Theorem 20.3: Let C₁ and C₂ be non-empty convex sets in ℝ^n, with C₁ polyhedral and C₂ closed. If every recession direction z of C₁ such that -z is a recession direction of C₂ is also a recession direction of C₂ (so C₂ is linear in that direction), then C₁ + C₂ is closed.

theorem exists_hyperplaneSeparatesStrongly_of_nonempty_convex_left_polyhedral_right_closed_of_inter_eq_empty_of_common_recession_imp_right_linear {n : ℕ} (C₁ C₂ : Set (Fin n → ℝ)) (hC₁ne : C₁.Nonempty) (hC₂ne : C₂.Nonempty) (hC₁conv : Convex ℝ C₁) (hC₂conv : Convex ℝ C₂) (hC₁poly : IsPolyhedralConvexSet n C₁) (hC₂closed : IsClosed C₂) (hdisj : C₁ ∩ C₂ = ∅) (hcommon : ∀ z ∈ C₁.recessionCone, z ∈ C₂.recessionCone → -z ∈ C₂.recessionCone) : ∃ (H : Set (Fin n → ℝ)), HyperplaneSeparatesStrongly n H C₁ C₂

Corollary 20.3.1: Let C₁ and C₂ be non-empty convex sets in ℝ^n such that C₁ is polyhedral, C₂ is closed, and C₁ ∩ C₂ = ∅. Suppose C₁ and C₂ have no common recession directions except those in which C₂ is linear (formalized as: if z is a recession direction of both sets, then -z is also a recession direction of C₂). Then there exists a hyperplane separating C₁ and C₂ strongly.

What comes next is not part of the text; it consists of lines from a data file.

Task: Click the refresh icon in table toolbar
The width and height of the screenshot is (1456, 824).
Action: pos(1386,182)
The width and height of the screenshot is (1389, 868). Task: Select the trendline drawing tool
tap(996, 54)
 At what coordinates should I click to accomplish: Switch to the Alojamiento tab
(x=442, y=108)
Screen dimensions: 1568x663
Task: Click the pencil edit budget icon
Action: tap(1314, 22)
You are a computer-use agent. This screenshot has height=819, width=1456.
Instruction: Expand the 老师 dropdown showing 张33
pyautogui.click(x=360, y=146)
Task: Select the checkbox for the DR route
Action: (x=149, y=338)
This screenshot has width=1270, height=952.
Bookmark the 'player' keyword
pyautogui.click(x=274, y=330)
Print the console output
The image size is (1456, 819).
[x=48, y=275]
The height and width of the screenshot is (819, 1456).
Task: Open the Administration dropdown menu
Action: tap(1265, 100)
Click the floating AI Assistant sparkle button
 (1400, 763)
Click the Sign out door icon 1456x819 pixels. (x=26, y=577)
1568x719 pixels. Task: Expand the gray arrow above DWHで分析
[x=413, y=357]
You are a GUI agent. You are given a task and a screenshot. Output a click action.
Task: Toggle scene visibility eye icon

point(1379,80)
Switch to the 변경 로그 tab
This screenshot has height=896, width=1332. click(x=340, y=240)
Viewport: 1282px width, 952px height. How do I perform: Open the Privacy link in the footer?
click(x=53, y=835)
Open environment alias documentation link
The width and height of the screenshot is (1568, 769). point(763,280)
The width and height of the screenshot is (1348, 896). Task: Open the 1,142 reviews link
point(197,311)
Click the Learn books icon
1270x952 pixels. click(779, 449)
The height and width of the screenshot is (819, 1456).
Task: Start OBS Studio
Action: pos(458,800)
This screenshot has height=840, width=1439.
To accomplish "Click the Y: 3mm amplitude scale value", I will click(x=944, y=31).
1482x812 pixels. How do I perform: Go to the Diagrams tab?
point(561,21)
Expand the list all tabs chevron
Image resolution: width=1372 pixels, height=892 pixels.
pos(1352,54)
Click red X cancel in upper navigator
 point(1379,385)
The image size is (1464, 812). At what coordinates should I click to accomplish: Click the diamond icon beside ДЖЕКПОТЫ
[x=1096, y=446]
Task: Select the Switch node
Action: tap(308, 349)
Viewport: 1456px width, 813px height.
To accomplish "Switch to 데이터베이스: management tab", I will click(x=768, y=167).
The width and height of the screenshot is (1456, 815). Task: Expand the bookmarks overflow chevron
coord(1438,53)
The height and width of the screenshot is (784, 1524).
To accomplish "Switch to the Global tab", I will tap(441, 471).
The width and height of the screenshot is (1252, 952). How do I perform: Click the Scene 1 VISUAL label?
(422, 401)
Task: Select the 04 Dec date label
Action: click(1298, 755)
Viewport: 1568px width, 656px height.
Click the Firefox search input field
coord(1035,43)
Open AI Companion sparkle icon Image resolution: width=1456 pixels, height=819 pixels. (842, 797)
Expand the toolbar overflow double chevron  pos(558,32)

theorem exists_polyhedralConvexSet_between_closed_bounded_convex_and_interior_convex_superset {n : ℕ} (C D : Set (Fin n → ℝ)) (hCne : C.Nonempty) (hCclosed : IsClosed C) (hCbounded : Bornology.IsBounded C) (hCconv : Convex ℝ C) (hDconv : Convex ℝ D) (hCsubset : C ⊆ interior D) : ∃ (P : Set (Fin n → ℝ)), IsPolyhedralConvexSet n P ∧ P ⊆ interior D ∧ C ⊆ interior P

Theorem 20.4: Let C be a nonempty closed bounded convex set, and let D be a convex set with C ⊆ interior D. Then there exists a polyhedral convex set P such that P ⊆ interior D and C ⊆ interior P.

theorem polyhedral_and_polytope_are_locallySimplicial {n : ℕ} : (∀ (C : Set (Fin n → ℝ)), IsPolyhedralConvexSet n C → Set.LocallySimplicial n C) ∧ ∀ (P : Set (Fin n → ℝ)), IsPolytope n P → Set.LocallySimplicial n P

Theorem 20.5: Every polyhedral convex set is locally simplicial. In particular, every polytope is locally simplicial.